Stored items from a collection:
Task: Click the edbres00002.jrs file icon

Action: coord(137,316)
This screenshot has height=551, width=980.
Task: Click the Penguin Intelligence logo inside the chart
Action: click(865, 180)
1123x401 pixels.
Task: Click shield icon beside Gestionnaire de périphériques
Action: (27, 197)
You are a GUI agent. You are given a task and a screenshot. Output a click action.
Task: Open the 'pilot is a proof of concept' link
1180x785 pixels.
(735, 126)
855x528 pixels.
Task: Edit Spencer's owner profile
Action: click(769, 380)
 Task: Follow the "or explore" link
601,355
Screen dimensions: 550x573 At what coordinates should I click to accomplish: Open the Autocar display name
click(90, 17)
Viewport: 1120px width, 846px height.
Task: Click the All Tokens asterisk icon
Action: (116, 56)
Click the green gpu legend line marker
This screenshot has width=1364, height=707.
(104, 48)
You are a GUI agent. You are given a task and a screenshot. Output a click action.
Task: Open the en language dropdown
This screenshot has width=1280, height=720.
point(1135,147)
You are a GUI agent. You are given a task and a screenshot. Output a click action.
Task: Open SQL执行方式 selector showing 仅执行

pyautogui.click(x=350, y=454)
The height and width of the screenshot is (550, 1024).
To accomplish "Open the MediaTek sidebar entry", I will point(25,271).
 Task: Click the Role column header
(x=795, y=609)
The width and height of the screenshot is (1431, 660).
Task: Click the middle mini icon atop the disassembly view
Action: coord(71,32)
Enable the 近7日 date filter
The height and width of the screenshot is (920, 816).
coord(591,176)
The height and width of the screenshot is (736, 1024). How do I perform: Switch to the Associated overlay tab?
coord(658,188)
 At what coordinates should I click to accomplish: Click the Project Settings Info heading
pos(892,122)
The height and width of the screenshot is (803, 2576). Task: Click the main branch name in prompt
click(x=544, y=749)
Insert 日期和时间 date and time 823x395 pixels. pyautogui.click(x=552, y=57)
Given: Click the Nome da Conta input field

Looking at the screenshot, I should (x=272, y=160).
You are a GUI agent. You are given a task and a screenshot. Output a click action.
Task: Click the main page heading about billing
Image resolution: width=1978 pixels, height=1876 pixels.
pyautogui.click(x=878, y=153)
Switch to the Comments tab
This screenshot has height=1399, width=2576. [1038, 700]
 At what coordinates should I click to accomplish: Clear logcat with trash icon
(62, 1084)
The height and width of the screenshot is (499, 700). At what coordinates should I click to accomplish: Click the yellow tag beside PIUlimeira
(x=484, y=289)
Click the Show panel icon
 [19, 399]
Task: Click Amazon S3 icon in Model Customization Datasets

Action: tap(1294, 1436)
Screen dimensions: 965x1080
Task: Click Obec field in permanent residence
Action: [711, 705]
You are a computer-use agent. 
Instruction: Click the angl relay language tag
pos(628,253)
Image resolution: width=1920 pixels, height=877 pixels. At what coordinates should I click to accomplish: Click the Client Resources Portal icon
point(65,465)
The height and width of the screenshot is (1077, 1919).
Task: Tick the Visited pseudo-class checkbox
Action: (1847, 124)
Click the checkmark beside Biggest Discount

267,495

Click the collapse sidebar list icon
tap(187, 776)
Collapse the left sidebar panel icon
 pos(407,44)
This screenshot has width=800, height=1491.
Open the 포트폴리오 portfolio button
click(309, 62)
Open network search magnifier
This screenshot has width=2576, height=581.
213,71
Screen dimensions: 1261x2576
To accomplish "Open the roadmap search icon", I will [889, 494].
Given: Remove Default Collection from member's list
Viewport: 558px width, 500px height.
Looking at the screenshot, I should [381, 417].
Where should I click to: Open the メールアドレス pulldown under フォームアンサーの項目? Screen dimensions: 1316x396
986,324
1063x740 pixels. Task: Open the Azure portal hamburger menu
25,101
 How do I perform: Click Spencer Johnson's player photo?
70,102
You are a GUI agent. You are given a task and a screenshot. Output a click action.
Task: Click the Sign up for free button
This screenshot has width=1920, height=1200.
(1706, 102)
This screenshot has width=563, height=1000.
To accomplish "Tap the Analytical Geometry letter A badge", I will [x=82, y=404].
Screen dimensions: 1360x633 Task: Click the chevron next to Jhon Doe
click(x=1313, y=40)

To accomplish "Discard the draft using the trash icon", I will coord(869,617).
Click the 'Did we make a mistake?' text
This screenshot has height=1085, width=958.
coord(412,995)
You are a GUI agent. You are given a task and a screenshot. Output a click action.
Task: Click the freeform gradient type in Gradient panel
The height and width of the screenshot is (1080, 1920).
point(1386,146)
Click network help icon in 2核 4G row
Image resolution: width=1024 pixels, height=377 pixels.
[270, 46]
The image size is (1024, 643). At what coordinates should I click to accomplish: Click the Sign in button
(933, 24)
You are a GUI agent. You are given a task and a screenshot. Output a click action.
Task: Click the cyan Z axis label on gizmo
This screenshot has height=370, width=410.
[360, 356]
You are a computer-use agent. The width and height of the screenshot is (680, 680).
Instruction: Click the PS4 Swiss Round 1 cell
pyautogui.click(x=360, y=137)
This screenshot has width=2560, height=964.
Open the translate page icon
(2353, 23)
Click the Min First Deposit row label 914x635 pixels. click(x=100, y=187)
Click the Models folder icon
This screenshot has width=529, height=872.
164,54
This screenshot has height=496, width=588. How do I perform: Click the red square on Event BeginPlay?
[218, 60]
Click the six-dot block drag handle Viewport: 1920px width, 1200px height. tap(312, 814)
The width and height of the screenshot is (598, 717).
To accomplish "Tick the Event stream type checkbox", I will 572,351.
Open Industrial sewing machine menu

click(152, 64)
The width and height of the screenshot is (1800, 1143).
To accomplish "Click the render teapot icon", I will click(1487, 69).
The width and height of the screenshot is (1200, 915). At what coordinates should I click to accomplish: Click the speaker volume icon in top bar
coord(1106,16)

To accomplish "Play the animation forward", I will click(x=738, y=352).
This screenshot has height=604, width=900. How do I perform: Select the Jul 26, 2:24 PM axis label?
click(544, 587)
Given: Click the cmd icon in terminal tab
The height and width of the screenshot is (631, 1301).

What the exercise asks
Reproduce all of the records above, substituting "interface agent" for each occurrence of "GUI agent" and leaving every other word unchanged.

Correct response
Task: Click the edbres00002.jrs file icon

Action: coord(137,316)
This screenshot has height=551, width=980.
Task: Click the Penguin Intelligence logo inside the chart
Action: click(865, 180)
1123x401 pixels.
Task: Click shield icon beside Gestionnaire de périphériques
Action: (27, 197)
You are a interface agent. You are given a task and a screenshot. Output a click action.
Task: Open the 'pilot is a proof of concept' link
1180x785 pixels.
(735, 126)
855x528 pixels.
Task: Edit Spencer's owner profile
Action: click(769, 380)
 Task: Follow the "or explore" link
601,355
Screen dimensions: 550x573 At what coordinates should I click to accomplish: Open the Autocar display name
click(90, 17)
Viewport: 1120px width, 846px height.
Task: Click the All Tokens asterisk icon
Action: (116, 56)
Click the green gpu legend line marker
This screenshot has width=1364, height=707.
(104, 48)
You are a interface agent. You are given a task and a screenshot. Output a click action.
Task: Open the en language dropdown
This screenshot has width=1280, height=720.
point(1135,147)
You are a interface agent. You are given a task and a screenshot. Output a click action.
Task: Open SQL执行方式 selector showing 仅执行

pyautogui.click(x=350, y=454)
The height and width of the screenshot is (550, 1024).
To accomplish "Open the MediaTek sidebar entry", I will point(25,271).
 Task: Click the Role column header
(x=795, y=609)
The width and height of the screenshot is (1431, 660).
Task: Click the middle mini icon atop the disassembly view
Action: coord(71,32)
Enable the 近7日 date filter
The height and width of the screenshot is (920, 816).
coord(591,176)
The height and width of the screenshot is (736, 1024). How do I perform: Switch to the Associated overlay tab?
coord(658,188)
 At what coordinates should I click to accomplish: Click the Project Settings Info heading
pos(892,122)
The height and width of the screenshot is (803, 2576). Task: Click the main branch name in prompt
click(x=544, y=749)
Insert 日期和时间 date and time 823x395 pixels. pyautogui.click(x=552, y=57)
Given: Click the Nome da Conta input field

Looking at the screenshot, I should (x=272, y=160).
You are a interface agent. You are given a task and a screenshot. Output a click action.
Task: Click the main page heading about billing
Image resolution: width=1978 pixels, height=1876 pixels.
pyautogui.click(x=878, y=153)
Switch to the Comments tab
This screenshot has height=1399, width=2576. [1038, 700]
 At what coordinates should I click to accomplish: Clear logcat with trash icon
(62, 1084)
The height and width of the screenshot is (499, 700). At what coordinates should I click to accomplish: Click the yellow tag beside PIUlimeira
(x=484, y=289)
Click the Show panel icon
 [19, 399]
Task: Click Amazon S3 icon in Model Customization Datasets

Action: tap(1294, 1436)
Screen dimensions: 965x1080
Task: Click Obec field in permanent residence
Action: [711, 705]
You are a computer-use agent. 
Instruction: Click the angl relay language tag
pos(628,253)
Image resolution: width=1920 pixels, height=877 pixels. At what coordinates should I click to accomplish: Click the Client Resources Portal icon
point(65,465)
The height and width of the screenshot is (1077, 1919).
Task: Tick the Visited pseudo-class checkbox
Action: (1847, 124)
Click the checkmark beside Biggest Discount

267,495

Click the collapse sidebar list icon
tap(187, 776)
Collapse the left sidebar panel icon
 pos(407,44)
This screenshot has width=800, height=1491.
Open the 포트폴리오 portfolio button
click(309, 62)
Open network search magnifier
This screenshot has width=2576, height=581.
213,71
Screen dimensions: 1261x2576
To accomplish "Open the roadmap search icon", I will [889, 494].
Given: Remove Default Collection from member's list
Viewport: 558px width, 500px height.
Looking at the screenshot, I should [381, 417].
Where should I click to: Open the メールアドレス pulldown under フォームアンサーの項目? Screen dimensions: 1316x396
986,324
1063x740 pixels. Task: Open the Azure portal hamburger menu
25,101
 How do I perform: Click Spencer Johnson's player photo?
70,102
You are a interface agent. You are given a task and a screenshot. Output a click action.
Task: Click the Sign up for free button
This screenshot has width=1920, height=1200.
(1706, 102)
This screenshot has width=563, height=1000.
To accomplish "Tap the Analytical Geometry letter A badge", I will [x=82, y=404].
Screen dimensions: 1360x633 Task: Click the chevron next to Jhon Doe
click(x=1313, y=40)

To accomplish "Discard the draft using the trash icon", I will coord(869,617).
Click the 'Did we make a mistake?' text
This screenshot has height=1085, width=958.
coord(412,995)
You are a interface agent. You are given a task and a screenshot. Output a click action.
Task: Click the freeform gradient type in Gradient panel
The height and width of the screenshot is (1080, 1920).
point(1386,146)
Click network help icon in 2核 4G row
Image resolution: width=1024 pixels, height=377 pixels.
[270, 46]
The image size is (1024, 643). At what coordinates should I click to accomplish: Click the Sign in button
(933, 24)
You are a interface agent. You are given a task and a screenshot. Output a click action.
Task: Click the cyan Z axis label on gizmo
This screenshot has height=370, width=410.
[360, 356]
You are a computer-use agent. The width and height of the screenshot is (680, 680).
Instruction: Click the PS4 Swiss Round 1 cell
pyautogui.click(x=360, y=137)
This screenshot has width=2560, height=964.
Open the translate page icon
(2353, 23)
Click the Min First Deposit row label 914x635 pixels. click(x=100, y=187)
Click the Models folder icon
This screenshot has width=529, height=872.
164,54
This screenshot has height=496, width=588. How do I perform: Click the red square on Event BeginPlay?
[218, 60]
Click the six-dot block drag handle Viewport: 1920px width, 1200px height. tap(312, 814)
The width and height of the screenshot is (598, 717).
To accomplish "Tick the Event stream type checkbox", I will 572,351.
Open Industrial sewing machine menu

click(152, 64)
The width and height of the screenshot is (1800, 1143).
To accomplish "Click the render teapot icon", I will click(1487, 69).
The width and height of the screenshot is (1200, 915). At what coordinates should I click to accomplish: Click the speaker volume icon in top bar
coord(1106,16)

To accomplish "Play the animation forward", I will click(x=738, y=352).
This screenshot has height=604, width=900. How do I perform: Select the Jul 26, 2:24 PM axis label?
click(544, 587)
Given: Click the cmd icon in terminal tab
The height and width of the screenshot is (631, 1301).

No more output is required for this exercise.